### Document segment
--- START ---

Aside from us implementing a workaround for the problem, an orthogonal approach we can take is to ping the website maintainers, since returning incomplete SSL certificate chains is ah "not best practice" and will break other applications besides Via. I tried to reach Arxiv via Twitter - https://twitter.com/robknight_/status/1623277848088780800.

robertknight commented 1 year ago

Not all of the HubSpot issues were about this domain, so they could be different issues. https://app.hubspot.com/contacts/6291320/ticket/1403915869 referenced this URL: https://mathstat.slu.edu/~speegle/_book/preface.html.

That domain does use the same certificate provider as ar5iv.labs.arxiv.org and it looks like it has the same issue.

The intermediate SSL certificate (InCommon RSA Server CA) is valid through to October 2024 (assuming I'm reading the formatted date correctly in Chrome). Another workaround for this issue would be to extent certifi's certificates with an additional bundle of intermediate certificates that we have vetted ourselves. This will be workable provided there are only a small number of affected intermediate SSL certificate providers.

robertknight commented 1 year ago

Update: The arxiv.org admins were able to solve the problem for us. See https://twitter.com/dginev/status/1623489285600018432. Accessing the URL in the original issue now works. See https://via.hypothes.is/https://ar5iv.labs.arxiv.org/html/2205.09940.

The general problem with Via not working with sites that have incomplete SSL certificate chains still exists, and that still affects this URL: https://mathstat.slu.edu/~speegle/_book/preface.html.

robertknight commented 1 year ago

It is confusing to have two separate issues for this, so I'd like to move this one to the Via repo and close the other one. I think there was a separate issue originally because @chrisdaaz had an issue adding https://github.com/hypothesis/via/issues/863 directly to the Support Board.

chrisdaaz commented 1 year ago

thanks @robertknight i've written back to the original user who reported the SSL errors on the arxiv site. i'm not sure how to move issues between repos but i did close the duplicate i opened in /via

mkdir-washington-edu commented 1 year ago

Maybe another site: https://revistas.unal.edu.co/

Ticket: https://app.hubspot.com/contacts/6291320/ticket/1472099392

mkdir-washington-edu commented 1 year ago

Can't test, but another likely site: https://www-nejm-org.manchester.idm.oclc.org/

Ticket: https://app.hubspot.com/contacts/6291320/ticket/1472875831

mkdir-washington-edu commented 1 year ago

Another possible example: https://www.saskhealthauthority.ca/our-organization/quality-care-patient-safety/patient-family-centred-care

Ticket: https://app.hubspot.com/contacts/6291320/ticket/1645075541

Slack: https://hypothes-is.slack.com/archives/C2BLQDKHA/p1685043338201309

nairiboo commented 1 year ago

Reducing this to an S4 as a workaround exists for clients to fix their certificates.

robertknight commented 1 year ago

Hi @nairiboo - Just to clarify, the workaround here has to be applied by the website maintainer. It can't be applied by an end-user or LMS user, who is using Via to annotate someone else's website.

--- END ---

### Given information
--- START ---

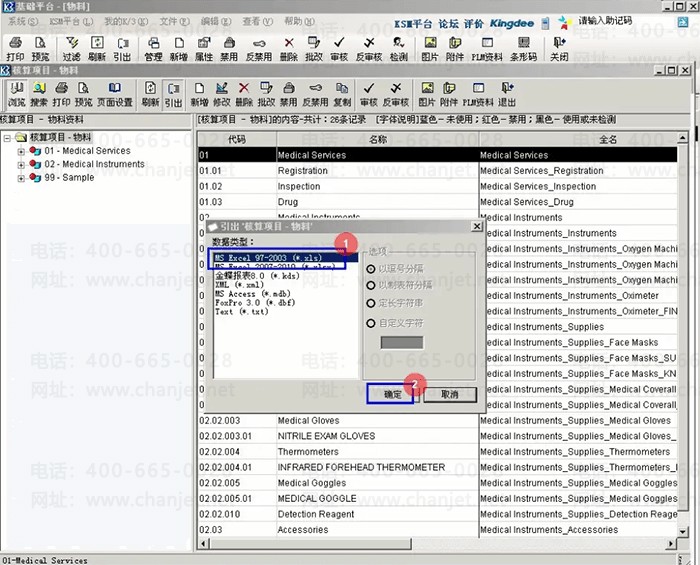Click the 确定 (OK) button in export dialog
Screen dimensions: 700x565
[391, 394]
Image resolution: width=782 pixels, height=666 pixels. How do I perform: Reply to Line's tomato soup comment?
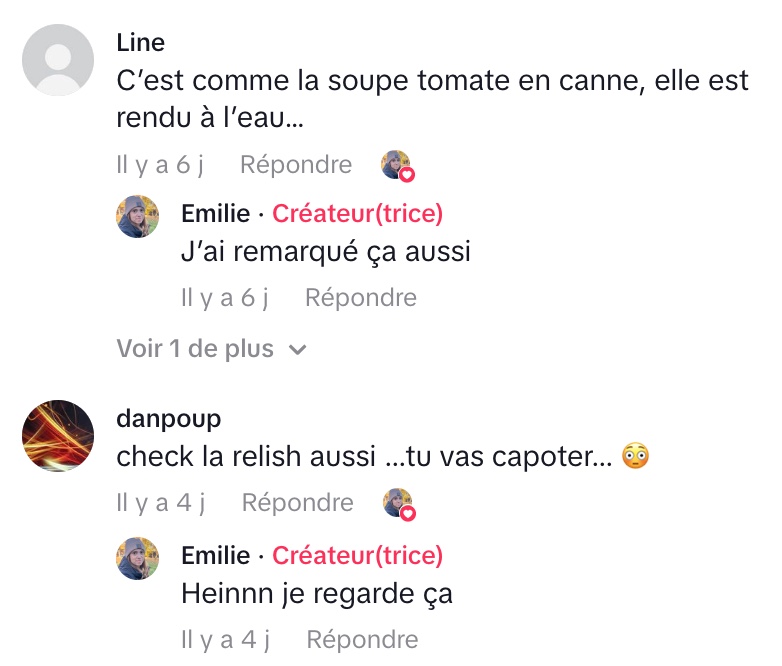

--- END ---

### Task
Repeat the stretch of the issue thread from "It is confusing" through "the Support Board.", substituting "Triage Board" for "Support Board".

### Answer for this exercise
It is confusing to have two separate issues for this, so I'd like to move this one to the Via repo and close the other one. I think there was a separate issue originally because @chrisdaaz had an issue adding https://github.com/hypothesis/via/issues/863 directly to the Triage Board.